An example used by economist is the comparison between water and diamonds. Which do you value more in the comfort of your home? Which would you value more in the heat of the Sahara Desert? It’s obvious, then, that value is often proportionate to the scarcity or abundance of something. The more scarce, the more likely it is to be higher valued, and the more abundant, the more likely it is to be lower valued. So what does this say about children and their things?
Children Are People
Children are people, like you and me. They are less developed, so they lack knowledge, wisdom, and foresight, but nevertheless they make value judgments for themselves. If a child has few things, like my wife growing up, she’s likely to place a higher value on what she has. If a child has many things, like our children, she is likely to place a lower value on what she has. These conclusions are easily proven by observing children across the worldwide spectrum of wealth. It’s completely rational for children with an abundance of stuff to value that stuff less than children with a scarcity of stuff.
So What to Do?
So what can my wife do? Well, she could make sure her children valued their things by making sure that they have less things. At this point in their lives, however, that’s likely to create resentment and prove destructive to her relationship with them. That’s probably not a wise thing to do for someone interested in building rather than destroying her relationship with her children. While she doesn’t need to take away anything they currently have, she could over time scale back the amount of things she (or rather, we) gives them in lieu of them buying it themselves. That seems more prudent. She could also decide not to worry about how much they value their stuff because the stuff is easily and cheaply sourced all around us. We are living in 21st Century America, not 20th Century Mexico. Whatever she decides, she’ll have my support, for I too am interested in both my relationship with my kids, and in seeing them protect and care for the things they have, whether I bought them or not.
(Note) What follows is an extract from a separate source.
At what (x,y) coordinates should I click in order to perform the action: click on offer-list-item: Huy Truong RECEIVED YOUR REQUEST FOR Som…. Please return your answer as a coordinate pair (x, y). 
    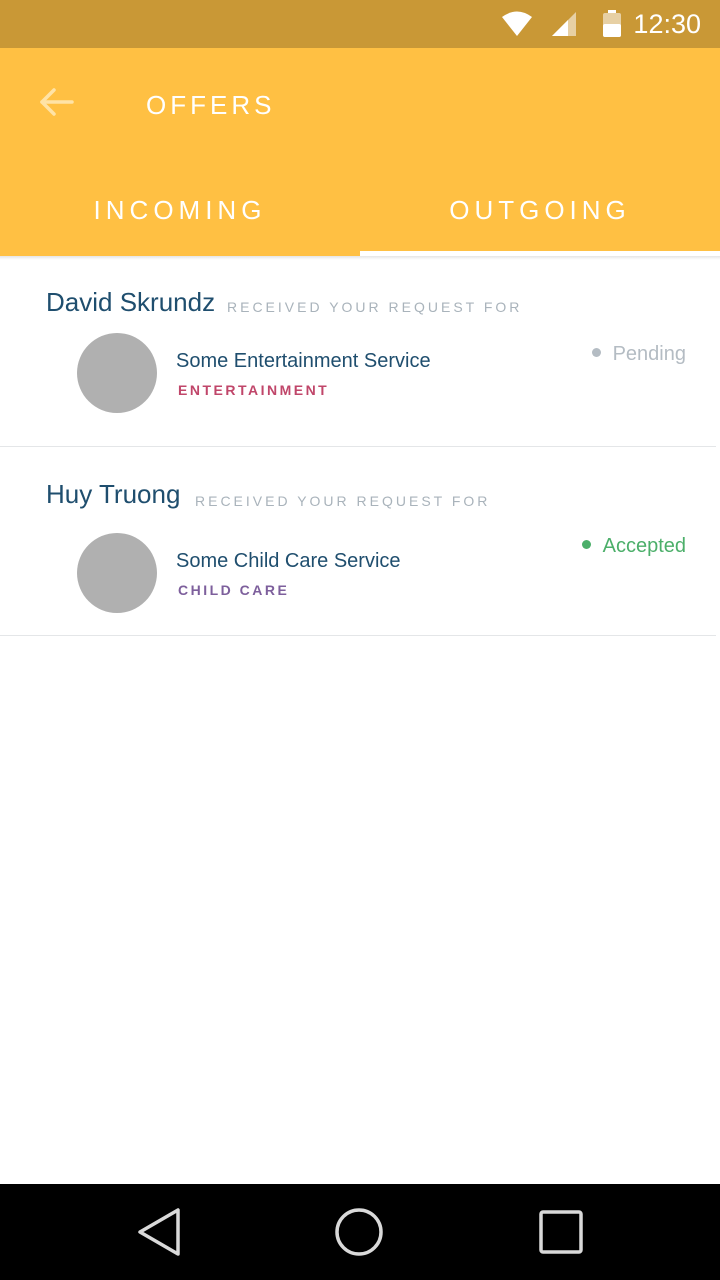
    Looking at the image, I should click on (360, 541).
We have observed that what my children seem to value the most, is time with dad. My son is constantly asking me to wrestle or have a pillow fight. And my daughter always wants to sit on my lap when I’m home and play with my hands and face. They can’t seem to get enough of those sorts of things. As it stands, dad’s time is more scarce than mom’s time. They have her anytime they want, all day long. Once again, we see the rationality in their value judgments. Instead of nagging our children to value their things, we should be building a relationship with them that will naturally cause them to value the time we spend together. That, in my value judgment, is the better course of action.